Police from Shanghai have detained a lawyer-turned-citizen journalist who reported on the emerging coronavirus epidemic in the central Chinese
Police from Shanghai have detained a lawyer-turned-citizen journalist who reported on the emerging coronavirus epidemic in the central Chinese city of Wuhan.
Zhang Zhan, who lives in Shanghai but who traveled to Wuhan in early February, was taken away from Wuhan’s Caiguang Hotel near Hankou railway station on the night of May 14.
A friend of Zhang’s who gave only a surname Tang said he was told by hotel staff when he went in search of her on May 15 that she had checked out of the hotel the night before.
«I inquired at the front desk, saying I hadn’t been able to reach my friend Zhang Zhan,» Tang said. «The staff at the Caiguang Hotel said she checked out the day before.»
Asked if Zhang had left the hotel alone, the staff only replied that «it’s not convenient to discuss the details,» using a phrase often used by activists to indicate the intervention of the authorities.
«You probably know what happened,» the staff member said.
Gao Fei, a supporter of Zhang’s from Hubei province, said he had learned that she is being held under criminal detention in Shanghai’s Pudong New District Detention Center, on suspicion of «picking quarrels and stirring up trouble,» a charge often used to target peaceful critics of the ruling Chinese Communist Party.

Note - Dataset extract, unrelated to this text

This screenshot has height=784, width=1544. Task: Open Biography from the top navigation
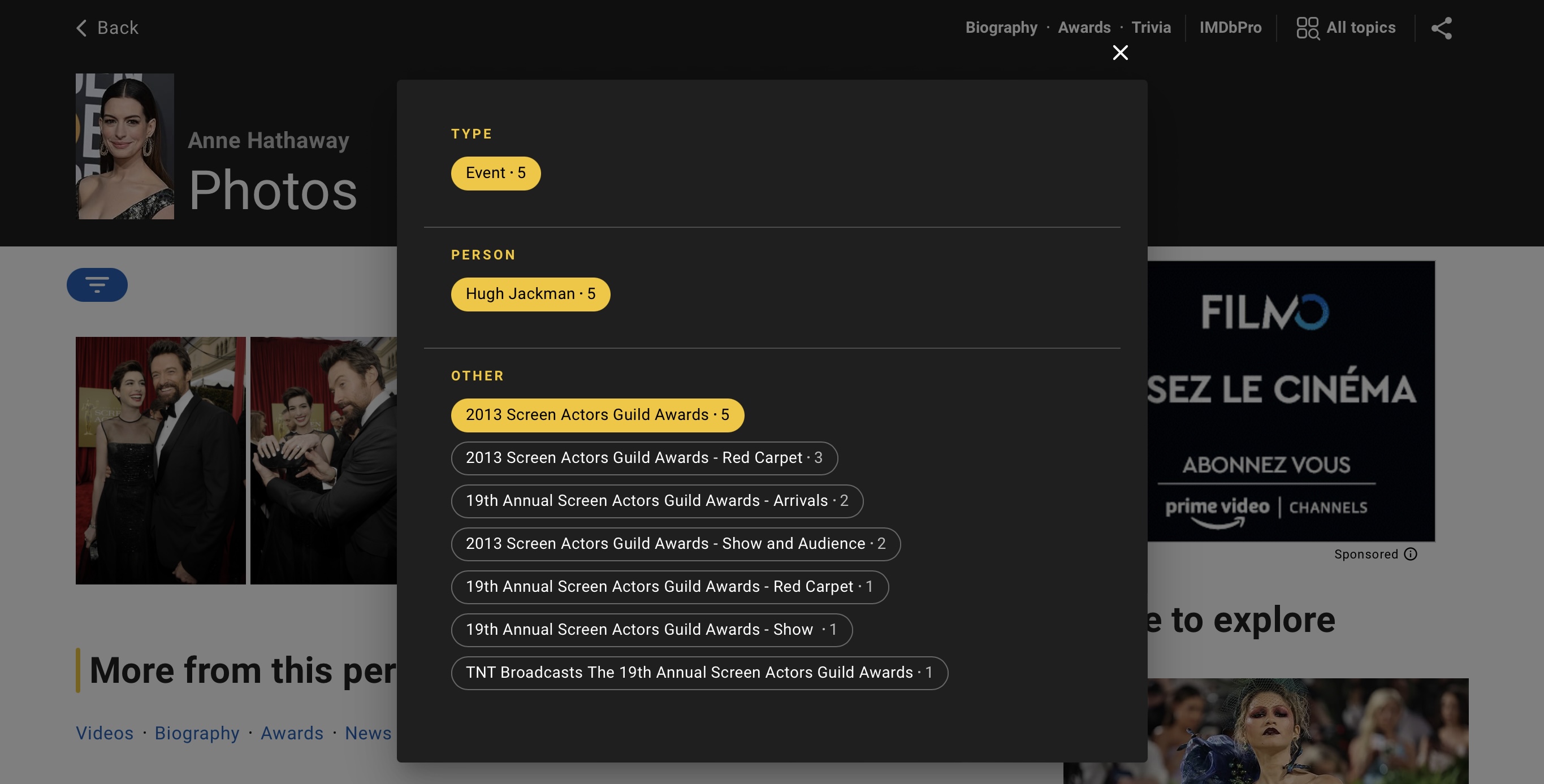(x=1001, y=28)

«[People have been] calling the Pudong branch of the Shanghai police department, hoping to get her status changed to residential surveillance,» Gao said.
«They won’t let her speak out, or report the truth about what’s happening,» he said. «But I wish they would treat her with a bit more humanity.»
An officer who answered the phone at the Pudong police department declined to comment on Zhang’s case when contacted by RFA on Monday.
«We don’t have access to that information here,» the officer said. «You need to get in touch with her family, OK? They should have received some notification.»